Algérie :La présidentielle de la discorde
Les électeurs algériens ont désigné le jeudi dernier le successeur du président Abdelaziz Bouteflika, poussé à la démission en avril dernier. Le pays est plus divisé que jamais entre ceux qui estiment que le scrutin est la seule porte de sortie, et ceux qui le contestent et le considèrent illégitime.
De mémoire de journaliste qui a couvert cinq scrutins présidentiels depuis celui du 16 novembre 1995, remporté par le général Liamine Zéroual, aucun ne ressemble au premier tour qui s’est tenu ce jeudi 12 décembre dernier. Tout a concouru et tout concours à faire de cette élection présidentielle un événement exceptionnel et déterminant pour l’avenir de ce pays de 41 millions d’habitants. Tout d’abord, le contexte dans lequel le scrutin s’est déroulé. Premier sans Abdelaziz Bouteflika, au pouvoir sans discontinuer de 1999 au 2 avril 2019, il intervient dix mois après le début de la révolution de rue qui a chassé du pouvoir l’ancien chef de l’État ainsi qu’une bonne partie des ex-caciques que l’opinion publique désigne sous le vocable d’issaba (bande mafieuse). Déclenché pour contester la candidature du raïs à un cinquième mandat, la contestation ne faiblit guère. Bien au contraire. À l’exigence du départ des symboles de l’ancien régime et de la fin du système se greffe depuis plusieurs semaines le rejet massif de la présidentielle.
Un scrutin contesté pour élire un successeur à Bouteflika
Non seulement des centaines de milliers de personnes continuent de manifester chaque vendredi pour marteler ces exigences, mais les revendications ne se limitent pas à un simple boycott, comme ce fut le cas lors des précédents rendez-vous électoraux. Dans plusieurs villes du pays, des protestataires occupent les espaces publics, tiennent des sit-in et promettent d’empêcher pacifiquement les électeurs de mettre leur bulletin dans l’urne.

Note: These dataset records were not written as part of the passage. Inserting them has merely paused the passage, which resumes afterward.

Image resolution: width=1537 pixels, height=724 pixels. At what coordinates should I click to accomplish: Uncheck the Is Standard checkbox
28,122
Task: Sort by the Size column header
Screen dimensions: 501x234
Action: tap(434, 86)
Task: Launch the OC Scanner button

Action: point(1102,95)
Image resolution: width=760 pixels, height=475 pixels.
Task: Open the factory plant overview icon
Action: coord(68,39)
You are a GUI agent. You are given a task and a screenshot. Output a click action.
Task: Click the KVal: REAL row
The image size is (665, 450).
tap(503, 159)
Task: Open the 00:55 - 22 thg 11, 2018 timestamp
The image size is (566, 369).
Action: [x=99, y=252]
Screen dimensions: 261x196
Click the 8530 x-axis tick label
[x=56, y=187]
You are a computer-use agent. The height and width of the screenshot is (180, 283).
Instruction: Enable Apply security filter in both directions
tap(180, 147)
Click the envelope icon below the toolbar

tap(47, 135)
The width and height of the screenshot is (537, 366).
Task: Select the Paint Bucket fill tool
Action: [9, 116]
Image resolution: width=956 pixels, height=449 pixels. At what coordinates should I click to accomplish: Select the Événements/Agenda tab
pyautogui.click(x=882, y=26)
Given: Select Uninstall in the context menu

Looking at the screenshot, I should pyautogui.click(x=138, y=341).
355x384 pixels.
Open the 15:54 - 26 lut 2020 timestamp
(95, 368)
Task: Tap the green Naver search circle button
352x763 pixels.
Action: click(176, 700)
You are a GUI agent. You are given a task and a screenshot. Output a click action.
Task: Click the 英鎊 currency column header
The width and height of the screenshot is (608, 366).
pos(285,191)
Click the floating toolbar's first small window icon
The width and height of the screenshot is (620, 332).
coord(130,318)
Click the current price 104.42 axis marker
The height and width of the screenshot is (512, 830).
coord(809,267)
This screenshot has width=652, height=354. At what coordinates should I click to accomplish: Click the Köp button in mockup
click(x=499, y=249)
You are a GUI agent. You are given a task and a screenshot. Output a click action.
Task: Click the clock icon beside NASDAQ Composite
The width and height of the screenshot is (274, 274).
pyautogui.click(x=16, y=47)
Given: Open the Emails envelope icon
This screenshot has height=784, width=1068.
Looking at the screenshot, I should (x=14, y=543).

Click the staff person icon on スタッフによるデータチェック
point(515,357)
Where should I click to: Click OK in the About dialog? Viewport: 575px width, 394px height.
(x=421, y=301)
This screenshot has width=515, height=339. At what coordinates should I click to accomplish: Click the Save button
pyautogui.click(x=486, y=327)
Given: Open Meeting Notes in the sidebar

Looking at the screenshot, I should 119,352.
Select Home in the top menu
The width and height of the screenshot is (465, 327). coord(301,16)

Les ressortissants algériens votant une semaine en amont, ont donné un aperçu de ce rejet. En France, en Belgique ou au Canada, des rassemblements se sont formés devant les permanences électorales, les votants faisant l’objet de stigmatisations, de moqueries ou d’agressions verbales.
Une élection à marche forcée
En Kabylie, région traditionnellement rebelle et réfractaire aux élections, les entrées de nombreuses sous-préfectures et mairies ont été emmurées. Des urnes ont été détruites, alors que des affrontements mineurs ont opposés gendarmes et manifestants à Bouira, à 110 km au sud-est d’Alger.
Abdelmadjid Tebboune élu dès le premier tour avec 58,15 %
Le candidat Abdelmadjid Tebboune est arrivé en tête du premier tour de l’élection présidentielle du jeudi 12 décembre avec 58,15 % des voix, a annoncé l’Autorité nationale indépendante des élections (Anie).
L’instance chargée d’organiser l’élection a dévoilé ce vendredi les résultats du premier tour : Abdelmadjid Tebboune devance largement ses concurrents en remportant quelque 58,15 % des suffrages exprimés. Suivent, dans l’ordre, Abdelkader Bengrina (17,38 %), Ali Benfis (10,55 %), Azzedine Mihoubi (7,26 %) et enfin Abdelaziz Belaid, avec 6,66 %. Les résultats définitifs seront proclamés par le Conseil constitutionnel entre les 16 et 25 décembre prochain.
Difficile campagne du candidat
Même si Mohamed Charfi, le président de l’Anie, a remercié l’armée et salué « l’ambiance de fête » dans laquelle s’est déroulé le scrutin, ce dernier a été marqué par une très faible participation (39,83%). Plus de six électeurs sur dix ne sont ainsi pas déplacés pour mettre leur bulletin dans l’urne. C’est le plus faible taux jamais enregistré dans une élection en Algérie. Au sein de la diaspora, l’abstention est particulièrement marquée : elle s’établit à 91,3 %, selon les chiffres communiqués le soir du scrutin par l’Anie.
Appel à manifester ce vendredi
Autre fait marquant : la participation quasi-nulle en Kabylie (0,21% à Béjaïa, par exemple). Dans la région, des bureaux de vote ont été saccagés et fermés par des manifestants qui contestaient la tenue de la présidentielle. La journée électorale de jeudi a également été marquée par de nombreuses et massives manifestations à travers le pays. À Alger, des milliers de manifestants ont investi les rues derrière le mot d’ordre « Non au vote ». Nouveau rendez-vous est donné dans la rue ce vendredi passé, qui coïncide avec le 43e vendredi du hirak.